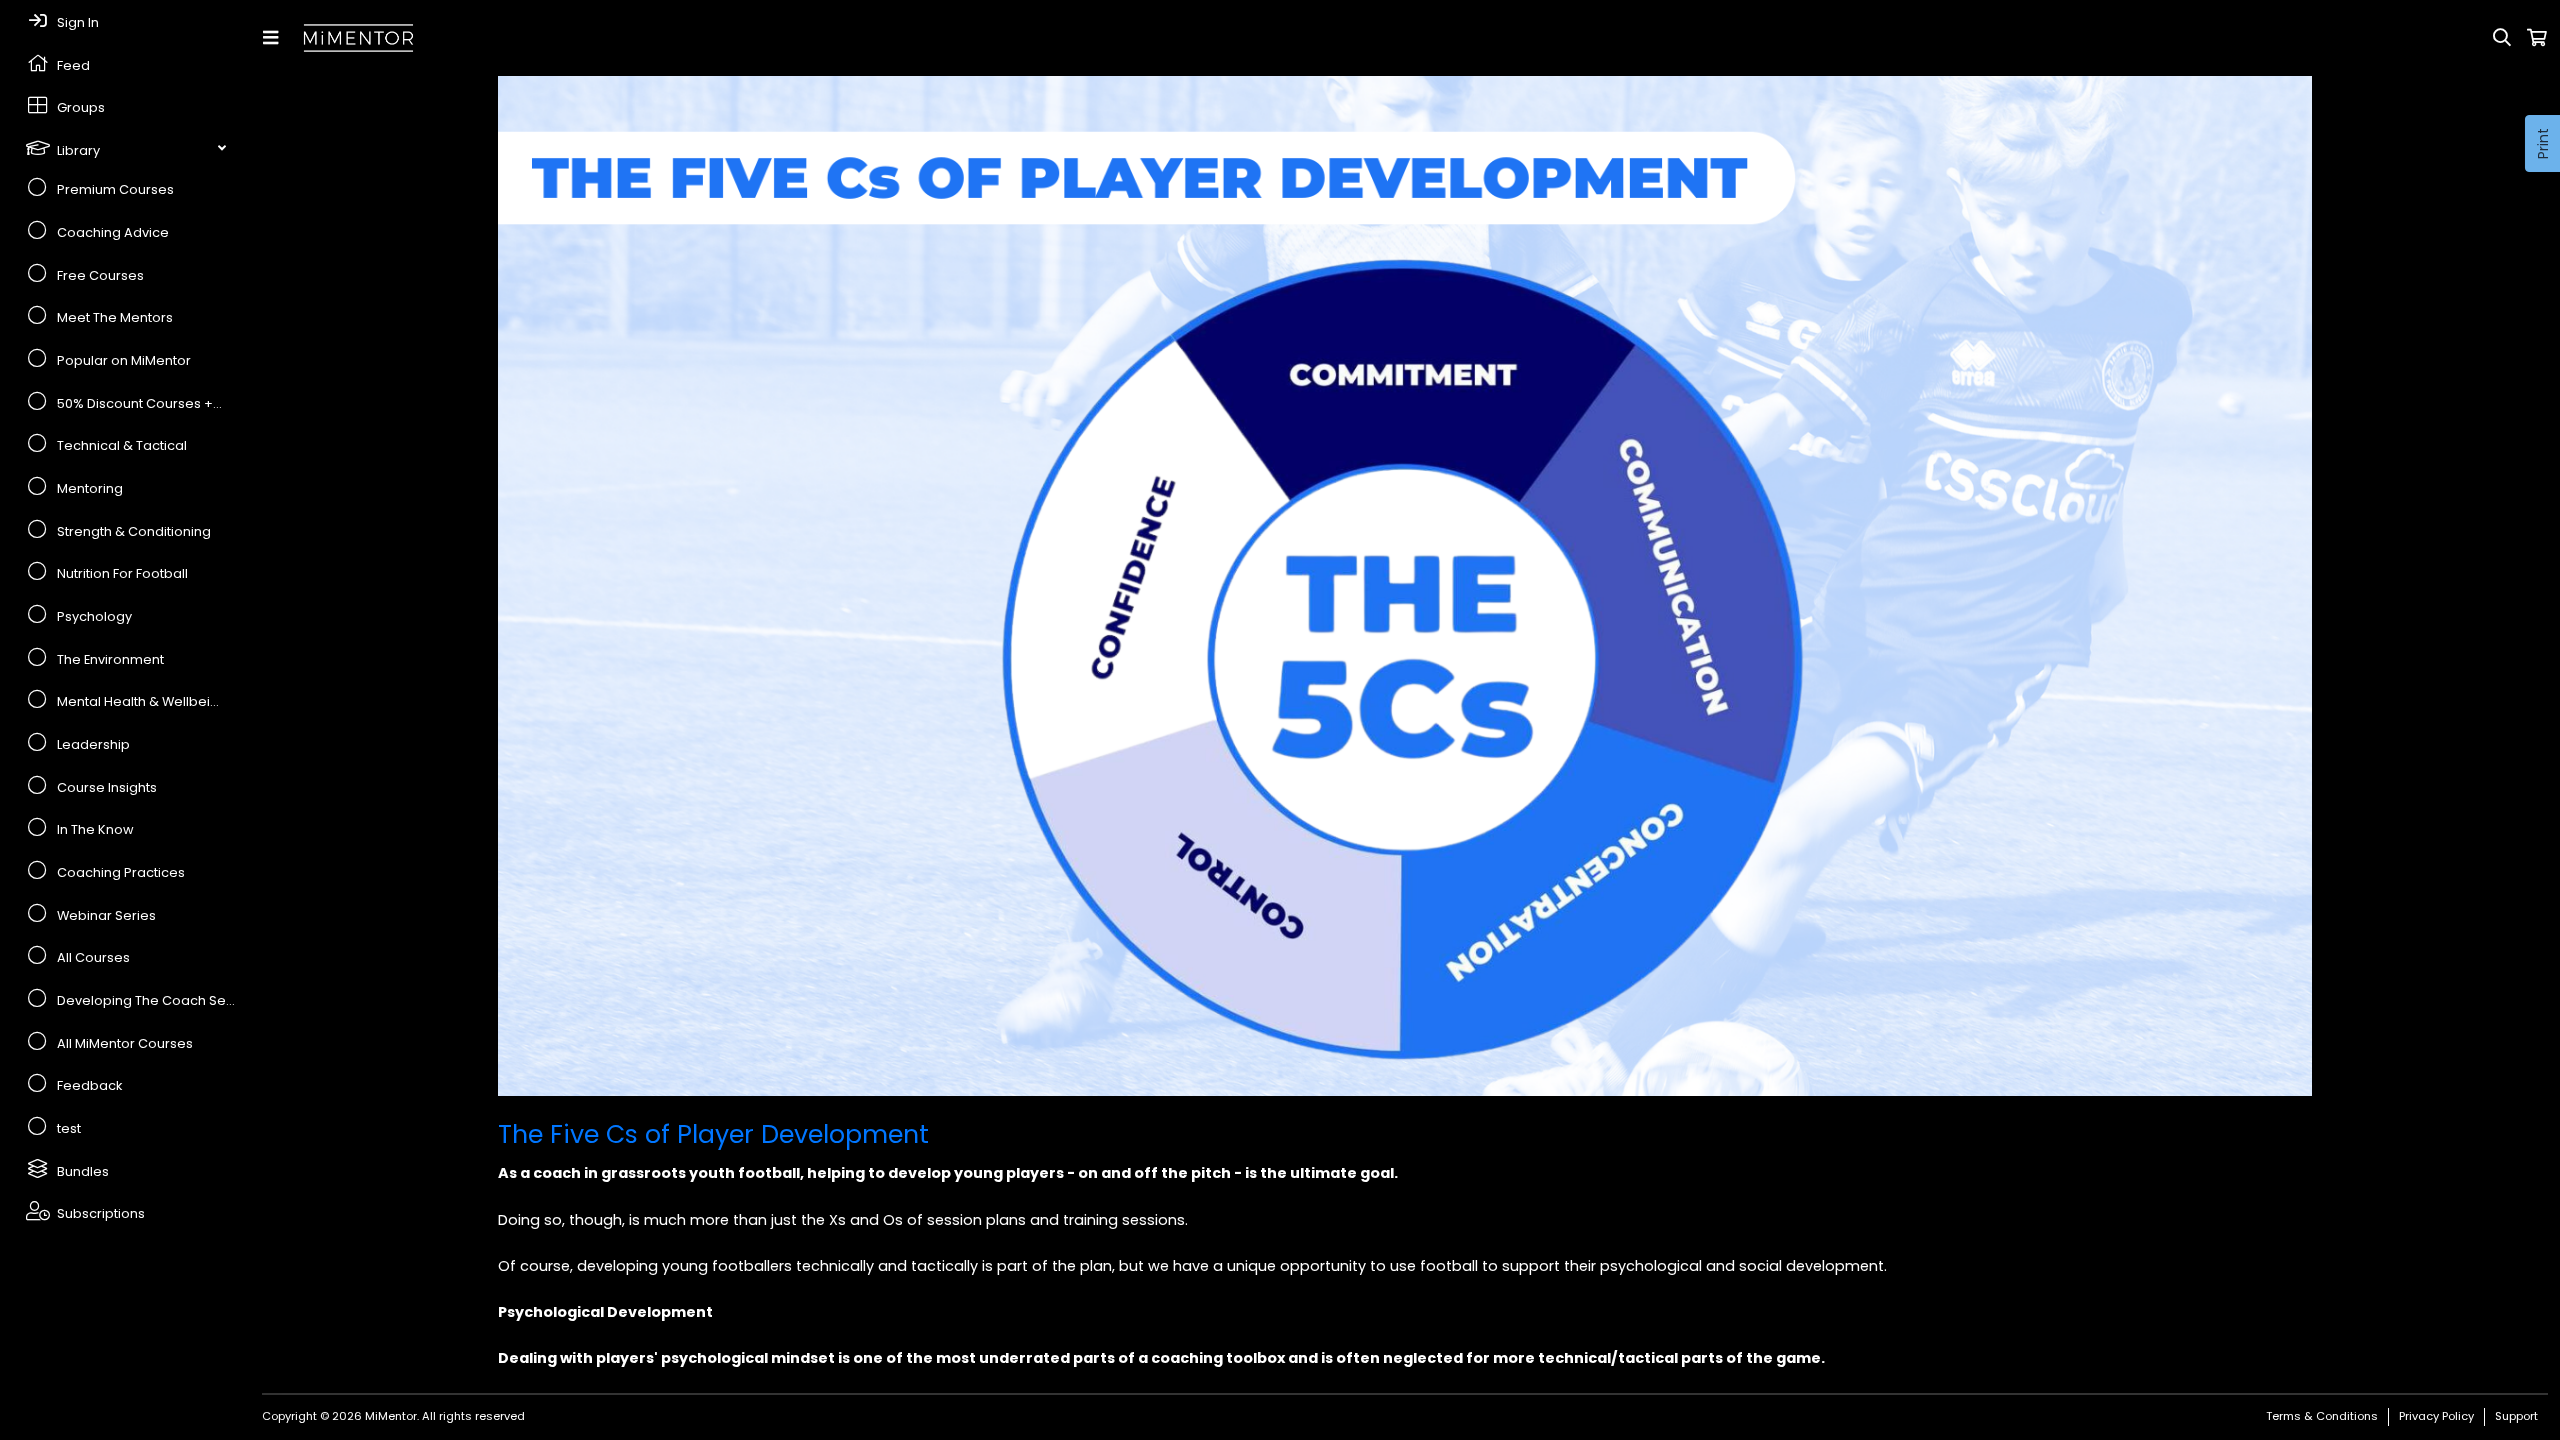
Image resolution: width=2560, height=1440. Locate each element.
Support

...

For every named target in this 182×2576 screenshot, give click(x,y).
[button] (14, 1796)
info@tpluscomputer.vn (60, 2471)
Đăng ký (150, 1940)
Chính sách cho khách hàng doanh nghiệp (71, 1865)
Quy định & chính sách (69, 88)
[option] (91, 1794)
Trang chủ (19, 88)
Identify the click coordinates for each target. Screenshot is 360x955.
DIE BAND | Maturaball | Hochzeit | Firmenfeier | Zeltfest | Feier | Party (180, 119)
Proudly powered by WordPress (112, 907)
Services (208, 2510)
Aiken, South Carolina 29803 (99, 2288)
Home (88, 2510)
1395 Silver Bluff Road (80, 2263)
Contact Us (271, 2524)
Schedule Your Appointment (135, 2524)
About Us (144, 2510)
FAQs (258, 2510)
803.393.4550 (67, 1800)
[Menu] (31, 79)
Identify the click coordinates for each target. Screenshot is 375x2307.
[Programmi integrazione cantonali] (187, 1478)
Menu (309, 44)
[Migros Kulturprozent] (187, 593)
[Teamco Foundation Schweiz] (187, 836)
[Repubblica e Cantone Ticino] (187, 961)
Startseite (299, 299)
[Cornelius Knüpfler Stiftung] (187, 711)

Problem to solve :: When the line with "Aiken, South Carolina 29803 (99, 2288)" is reached in the data above, start copying there, and copy each line exactly until the line with "[Cornelius Knüpfler Stiftung] (187, 711)" has been copied; copy nothing else.

Output of the exercise ::
Aiken, South Carolina 29803 (99, 2288)
Home (88, 2510)
1395 Silver Bluff Road (80, 2263)
Contact Us (271, 2524)
Schedule Your Appointment (135, 2524)
About Us (144, 2510)
FAQs (258, 2510)
803.393.4550 (67, 1800)
[Menu] (31, 79)
Identify the click coordinates for each target. Screenshot is 375x2307.
[Programmi integrazione cantonali] (187, 1478)
Menu (309, 44)
[Migros Kulturprozent] (187, 593)
[Teamco Foundation Schweiz] (187, 836)
[Repubblica e Cantone Ticino] (187, 961)
Startseite (299, 299)
[Cornelius Knüpfler Stiftung] (187, 711)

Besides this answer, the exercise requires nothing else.